Il Vangelo della domenica
(15 giugno 2008)
Mt 9,36-10,8
Chiamati a sé i suoi dodici discepoli, li mandò.
+ In quel tempo, Gesù, vedendo le folle, ne sentì compassione, perché erano stanche e sfinite come pecore che non hanno pastore.
Allora disse ai suoi discepoli:
«La messe è abbondante, ma sono pochi gli operai! Pregate dunque il signore della messe perché mandi operai nella sua messe!».
Chiamati a sé i suoi dodici discepoli, diede loro potere sugli spiriti impuri per scacciarli e guarire ogni malattia e ogni infermità.
I nomi dei dodici apostoli sono: primo, Simone, chiamato Pietro, e Andrea suo fratello; Giacomo, figlio di Zebedèo, e Giovanni suo fratello; Filippo e Bartolomeo; Tommaso e Matteo il pubblicano; Giacomo, figlio di Alfeo, e Taddeo; Simone il Cananeo e Giuda l’Iscariota, colui che poi lo tradì.
Questi sono i Dodici che Gesù inviò, ordinando loro:
«Non andate fra i pagani e non entrate nelle città dei Samaritani; rivolgetevi piuttosto alle pecore perdute della casa d’Israele. Strada facendo, predicate, dicendo che il regno dei cieli è vicino. Guarite gli infermi, risuscitate i morti, purificate i lebbrosi, scacciate i demòni.
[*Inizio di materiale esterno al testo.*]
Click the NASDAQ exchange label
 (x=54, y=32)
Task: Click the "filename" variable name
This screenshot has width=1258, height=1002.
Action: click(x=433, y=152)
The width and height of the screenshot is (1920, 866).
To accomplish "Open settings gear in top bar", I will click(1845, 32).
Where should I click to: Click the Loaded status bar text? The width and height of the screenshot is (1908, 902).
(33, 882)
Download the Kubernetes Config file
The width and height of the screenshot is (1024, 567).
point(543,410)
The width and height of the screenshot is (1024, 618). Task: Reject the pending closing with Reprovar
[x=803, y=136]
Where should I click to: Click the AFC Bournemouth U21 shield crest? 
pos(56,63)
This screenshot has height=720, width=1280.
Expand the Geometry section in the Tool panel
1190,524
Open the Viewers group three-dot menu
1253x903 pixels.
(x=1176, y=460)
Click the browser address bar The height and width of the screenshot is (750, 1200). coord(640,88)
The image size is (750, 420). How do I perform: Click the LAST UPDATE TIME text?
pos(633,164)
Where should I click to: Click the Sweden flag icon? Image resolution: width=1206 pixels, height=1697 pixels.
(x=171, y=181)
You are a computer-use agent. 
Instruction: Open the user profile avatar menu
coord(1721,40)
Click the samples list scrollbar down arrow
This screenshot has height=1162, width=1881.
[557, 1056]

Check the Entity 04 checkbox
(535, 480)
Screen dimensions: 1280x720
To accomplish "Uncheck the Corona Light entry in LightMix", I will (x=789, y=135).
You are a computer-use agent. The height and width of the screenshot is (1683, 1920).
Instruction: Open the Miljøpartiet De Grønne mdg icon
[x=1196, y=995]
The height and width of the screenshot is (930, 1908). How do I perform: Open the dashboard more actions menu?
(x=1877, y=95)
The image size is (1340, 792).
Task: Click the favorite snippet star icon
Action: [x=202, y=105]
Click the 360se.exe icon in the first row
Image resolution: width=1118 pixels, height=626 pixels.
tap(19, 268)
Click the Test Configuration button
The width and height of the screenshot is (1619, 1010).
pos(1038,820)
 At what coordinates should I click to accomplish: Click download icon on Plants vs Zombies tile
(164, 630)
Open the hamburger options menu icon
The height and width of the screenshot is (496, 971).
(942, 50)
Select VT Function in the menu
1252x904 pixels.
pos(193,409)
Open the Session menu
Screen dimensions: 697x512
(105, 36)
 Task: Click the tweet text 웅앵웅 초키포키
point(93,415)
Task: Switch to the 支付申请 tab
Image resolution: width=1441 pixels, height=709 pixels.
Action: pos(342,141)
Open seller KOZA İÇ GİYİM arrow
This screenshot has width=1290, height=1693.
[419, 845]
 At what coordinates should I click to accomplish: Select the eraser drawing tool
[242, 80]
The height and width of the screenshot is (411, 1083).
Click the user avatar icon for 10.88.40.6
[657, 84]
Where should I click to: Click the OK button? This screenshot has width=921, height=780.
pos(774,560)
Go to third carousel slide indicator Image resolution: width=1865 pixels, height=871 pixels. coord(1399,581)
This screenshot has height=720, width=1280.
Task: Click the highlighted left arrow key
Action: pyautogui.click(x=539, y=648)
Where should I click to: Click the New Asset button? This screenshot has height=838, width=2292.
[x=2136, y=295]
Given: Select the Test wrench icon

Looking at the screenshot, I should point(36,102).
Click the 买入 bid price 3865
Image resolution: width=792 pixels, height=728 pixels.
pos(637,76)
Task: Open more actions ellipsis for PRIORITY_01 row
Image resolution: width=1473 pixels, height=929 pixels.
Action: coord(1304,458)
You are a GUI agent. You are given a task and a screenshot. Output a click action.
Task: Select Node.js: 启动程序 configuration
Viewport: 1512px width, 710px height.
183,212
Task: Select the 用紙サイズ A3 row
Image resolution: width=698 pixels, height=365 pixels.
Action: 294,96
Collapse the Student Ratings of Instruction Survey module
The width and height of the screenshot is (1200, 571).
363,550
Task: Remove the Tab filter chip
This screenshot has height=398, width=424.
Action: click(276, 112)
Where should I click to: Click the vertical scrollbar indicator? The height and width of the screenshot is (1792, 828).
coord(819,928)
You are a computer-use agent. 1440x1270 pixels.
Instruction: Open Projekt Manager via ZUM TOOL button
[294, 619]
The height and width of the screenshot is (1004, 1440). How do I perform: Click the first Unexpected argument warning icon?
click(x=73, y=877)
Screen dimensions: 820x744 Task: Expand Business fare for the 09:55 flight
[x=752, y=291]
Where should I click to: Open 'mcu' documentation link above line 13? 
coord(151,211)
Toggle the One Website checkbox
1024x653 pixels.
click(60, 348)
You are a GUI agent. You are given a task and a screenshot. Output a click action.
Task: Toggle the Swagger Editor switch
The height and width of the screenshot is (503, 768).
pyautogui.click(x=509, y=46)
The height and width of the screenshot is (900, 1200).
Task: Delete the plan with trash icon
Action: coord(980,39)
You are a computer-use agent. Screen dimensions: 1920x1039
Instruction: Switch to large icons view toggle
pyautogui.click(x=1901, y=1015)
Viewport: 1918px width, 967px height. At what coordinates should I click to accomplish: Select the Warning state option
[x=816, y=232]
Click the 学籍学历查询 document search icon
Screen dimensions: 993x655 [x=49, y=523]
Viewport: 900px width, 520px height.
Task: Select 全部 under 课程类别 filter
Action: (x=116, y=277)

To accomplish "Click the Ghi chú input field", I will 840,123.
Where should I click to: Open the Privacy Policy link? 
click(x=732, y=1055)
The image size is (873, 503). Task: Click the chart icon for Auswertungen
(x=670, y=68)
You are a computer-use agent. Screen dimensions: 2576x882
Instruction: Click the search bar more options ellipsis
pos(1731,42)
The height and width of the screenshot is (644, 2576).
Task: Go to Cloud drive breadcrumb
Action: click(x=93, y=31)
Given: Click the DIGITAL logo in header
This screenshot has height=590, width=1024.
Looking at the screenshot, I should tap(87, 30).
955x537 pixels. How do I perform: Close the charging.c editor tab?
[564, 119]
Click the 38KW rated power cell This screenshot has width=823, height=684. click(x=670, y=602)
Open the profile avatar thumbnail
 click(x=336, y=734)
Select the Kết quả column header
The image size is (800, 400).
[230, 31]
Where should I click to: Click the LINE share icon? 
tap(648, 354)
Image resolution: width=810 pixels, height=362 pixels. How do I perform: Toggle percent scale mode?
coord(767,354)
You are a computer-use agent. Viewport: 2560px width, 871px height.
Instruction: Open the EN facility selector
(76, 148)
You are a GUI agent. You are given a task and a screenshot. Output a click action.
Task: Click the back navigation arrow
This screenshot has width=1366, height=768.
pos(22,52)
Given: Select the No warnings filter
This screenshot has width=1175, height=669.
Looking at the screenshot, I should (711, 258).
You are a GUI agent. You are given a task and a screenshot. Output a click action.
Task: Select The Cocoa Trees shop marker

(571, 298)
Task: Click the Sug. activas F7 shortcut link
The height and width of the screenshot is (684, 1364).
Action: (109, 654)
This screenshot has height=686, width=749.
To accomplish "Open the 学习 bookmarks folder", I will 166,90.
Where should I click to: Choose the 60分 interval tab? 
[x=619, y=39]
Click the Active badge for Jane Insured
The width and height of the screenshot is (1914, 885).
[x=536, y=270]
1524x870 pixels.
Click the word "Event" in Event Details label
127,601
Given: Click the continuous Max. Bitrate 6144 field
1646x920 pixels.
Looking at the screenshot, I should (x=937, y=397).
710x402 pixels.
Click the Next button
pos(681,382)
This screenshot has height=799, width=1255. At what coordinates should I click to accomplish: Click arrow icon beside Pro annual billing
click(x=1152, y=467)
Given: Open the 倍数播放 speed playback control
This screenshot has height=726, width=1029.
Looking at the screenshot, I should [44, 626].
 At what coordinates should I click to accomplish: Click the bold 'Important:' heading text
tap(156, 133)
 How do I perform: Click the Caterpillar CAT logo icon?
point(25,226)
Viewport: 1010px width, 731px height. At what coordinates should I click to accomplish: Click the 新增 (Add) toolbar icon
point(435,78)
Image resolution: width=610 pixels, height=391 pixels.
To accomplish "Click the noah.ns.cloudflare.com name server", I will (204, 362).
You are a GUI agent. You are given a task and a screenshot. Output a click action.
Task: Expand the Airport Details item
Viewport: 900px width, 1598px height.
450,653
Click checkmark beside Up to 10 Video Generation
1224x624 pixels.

Gratuitamente avete ricevuto, gratuitamente date».
Gesù, oggi, ci insegna la pietà.
Fatto raro di questi tempi, poco insegnato e poco praticato.
Le cronache dei nostri giorni, sono stupite testimoni di un mondo povero di pietà.
Che ha anche un altro nome, assai bello: compassione.
Cioè: volontà di partecipare alla "passione" dell'altro.
Gesù vede quelle folle e nel suo grande cuore sente il brivido della pietà e interviene con la sua solita generosità.
Gesù vede noi, vede l'uomo di ogni tempo e non giudica né condanna: vuole solo seminare misericordia.
Anche gli Apostoli che Lui sceglie e di cui il brano di Matteo ci riporta i nomi, sono inviati dal Maestro all'uomo che ha bisogno, che è povero della Parola, della salute, di Dio soprattutto.
E' la Chiesa, allora, chiamata a portare nel mondo la pietà.
Noi, quindi; Popolo di Dio, Chiesa di Cristo, chiamati a fare misericordia, a testimoniare la pietà, a rendere credibile la nostra fede perché, come Gesù, proviamo compassione delle 'folle' affamate, assetate, esuli, povere.
Non a caso il Maestro ha messo davanti a noi e alla nostra coscienza, la figura umile e straordinaria del samaritano.
Un uomo senza nome, segno di tutti quelli che si fermano sulle strade della sofferenza fisica e morale per soccorrere con "olio e vino".
Bello ciò che scrive un giornalista assai noto:
"Non c'è in un'intera vita cosa più importante da fare che chinarsi perché un altro, cingendoti il collo, possa rialzarsi".